Зачитав эту жалобу, председательствующий предоставил слово заведующему редакцией поэзии издательства «Советский писатель», потребовав, чтобы тот дал объяснение этому вопиющему факту.

Заведующий не отрицал, что все изложенное в письме — чистая правда. Но книга слабая. В ней есть несколько приличных стихотворений, редакция надеялась, что автор дотянет остальные до их уровня. Но этого, к сожалению, не произошло. Издать книгу в том виде, в каком она сложилась, не представляется возможным.

Начались прения. Все выступавшие выражали сочувствие обманувшемуся в своих ожиданиях поэту. Но в то же время признавали серьезными и резоны работников издательства. Обсуждение, похоже, зашло в тупик.

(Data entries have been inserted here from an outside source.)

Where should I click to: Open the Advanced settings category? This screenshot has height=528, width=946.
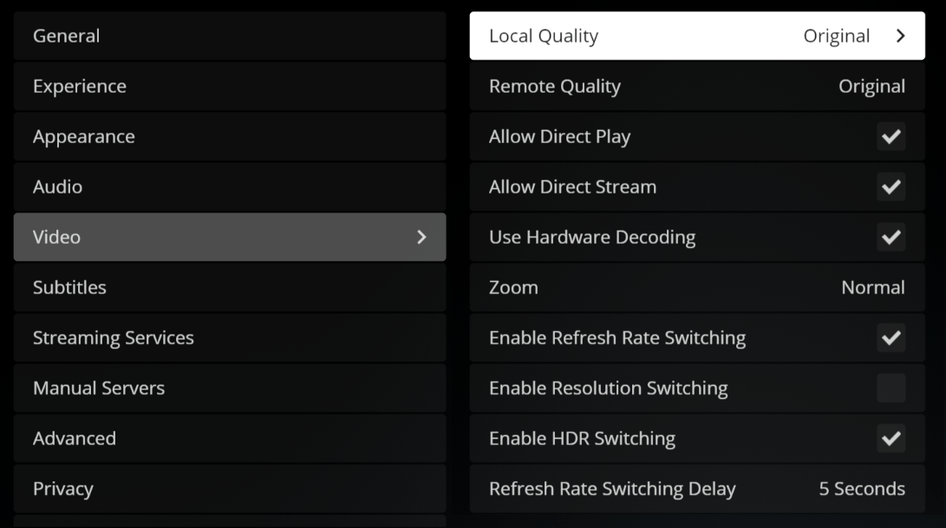pos(229,438)
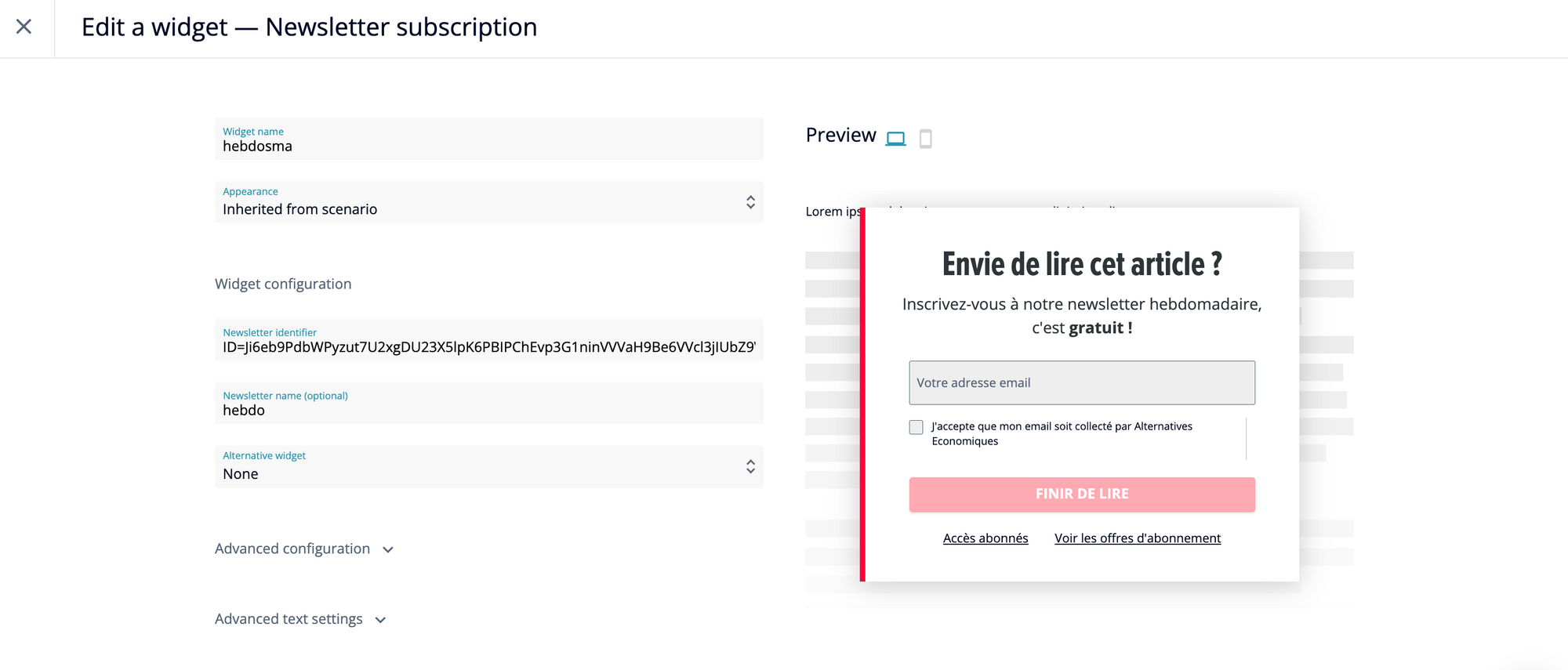Open Appearance 'Inherited from scenario' dropdown
Screen dimensions: 1568x670
pos(489,202)
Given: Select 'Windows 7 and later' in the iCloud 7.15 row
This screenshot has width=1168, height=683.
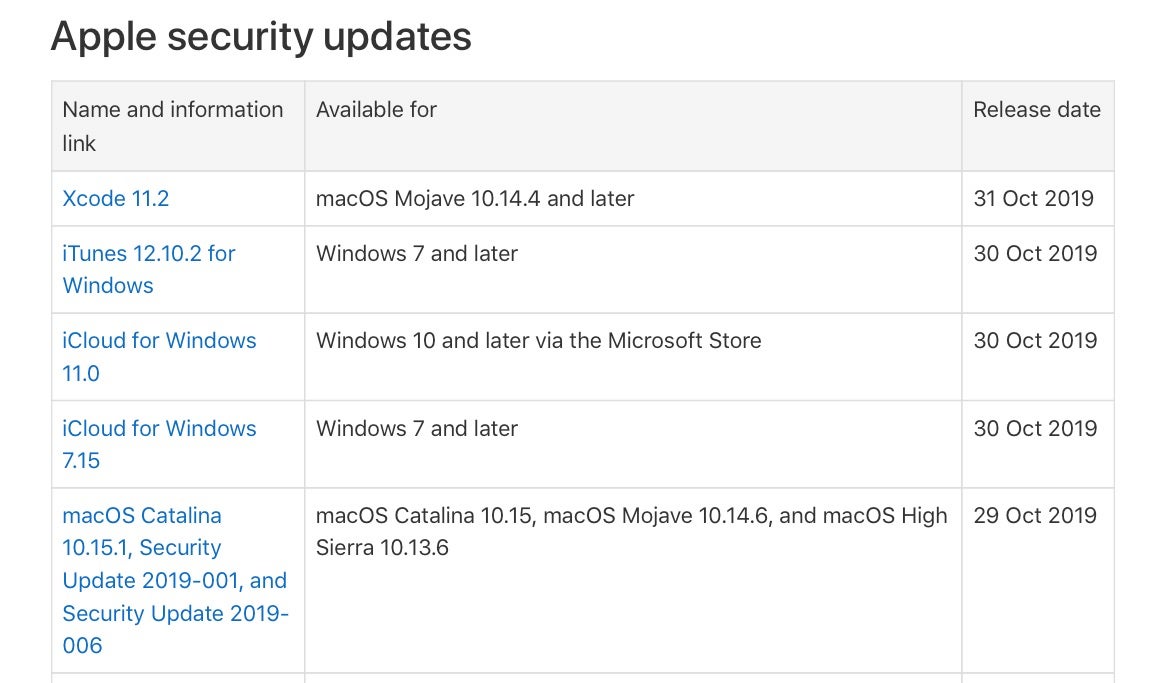Looking at the screenshot, I should click(417, 429).
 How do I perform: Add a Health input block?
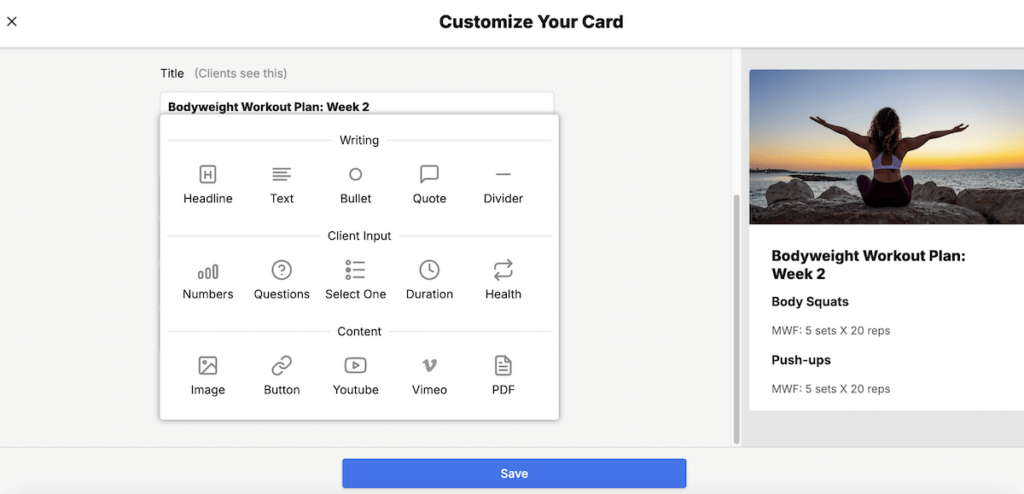click(x=503, y=280)
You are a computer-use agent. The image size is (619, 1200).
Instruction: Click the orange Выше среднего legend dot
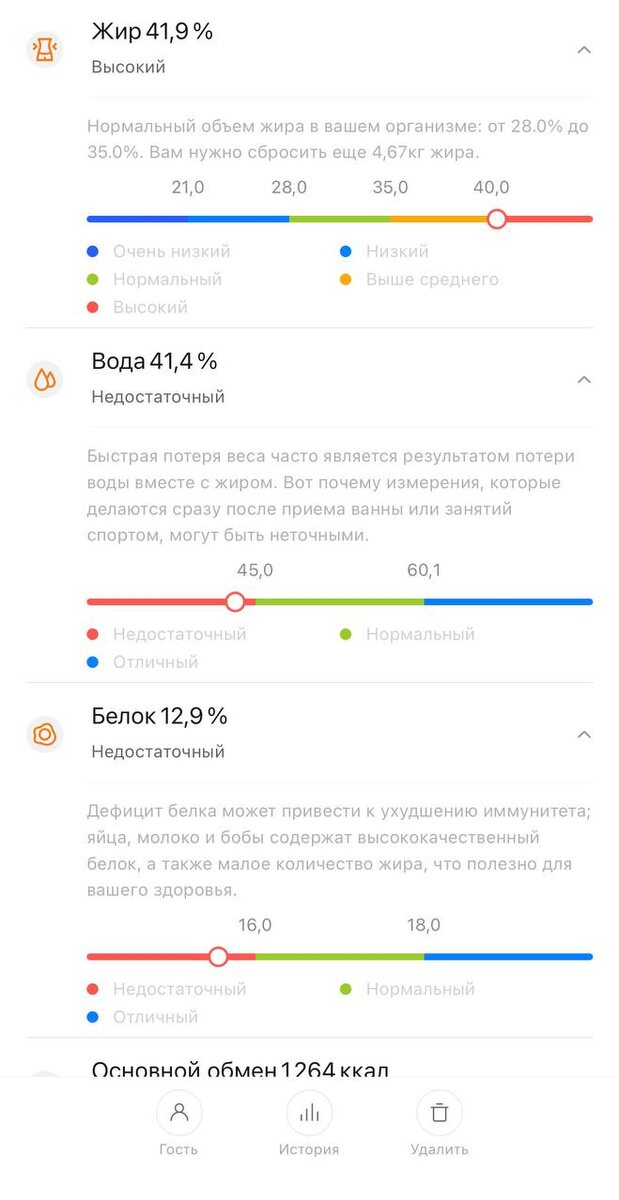pyautogui.click(x=347, y=279)
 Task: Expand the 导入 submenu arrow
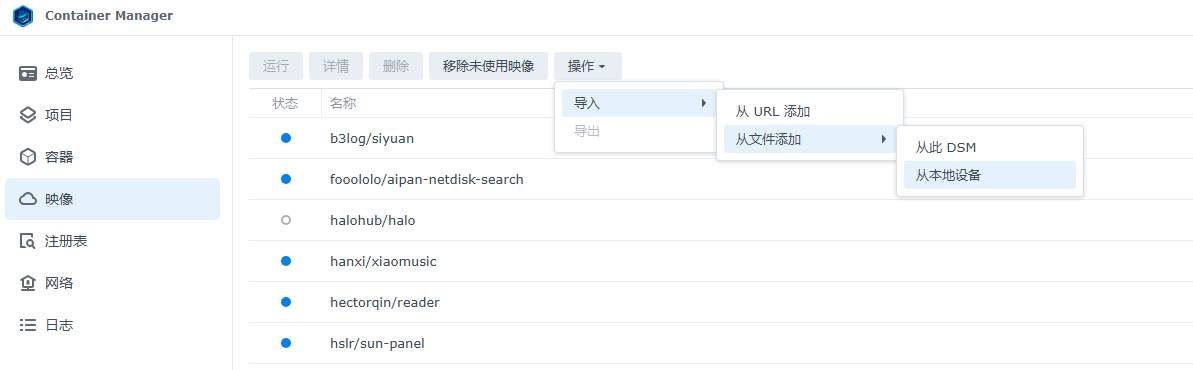tap(705, 104)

И тут слово попросил Слуцкий. И произнес такую речь.

— У нас только среди членов бюро по меньшей мере десяток поэтов фронтового поколения, — сказал он. — Неужели мы не протянем руку помощи нашему товарищу, попавшему в беду? Чего же стоит тогда наше фронтовое братство!.. Вот мое предложение. Пусть каждый из нас, поэтов-фронтовиков, напишет в эту книгу по стихотворению. Давайте спасем эту книгу нашими общими усилиями, как мы, бывало, выносили из сражения на своих руках раненого товарища!

Шел я однажды по нашей улице и встретил Виктора Борисовича Шкловского. Постояли, поговорили. На мой вопрос: как жизнь? что нового? — Шкловский сказал:

— Понимаете, история такая! Был в Италии. Еду во Францию. В Германии переводится моя книга. В общем, я от бабушки ушел! — заключил он, улыбнувшись своей «улыбкой Будды».

Поговорив еще немного о том, как славно складываются наконец после многолетних мытарств его дела, мы расстались.

Я пошел дальше и, пройдя еще несколько шагов, встретил Слуцкого.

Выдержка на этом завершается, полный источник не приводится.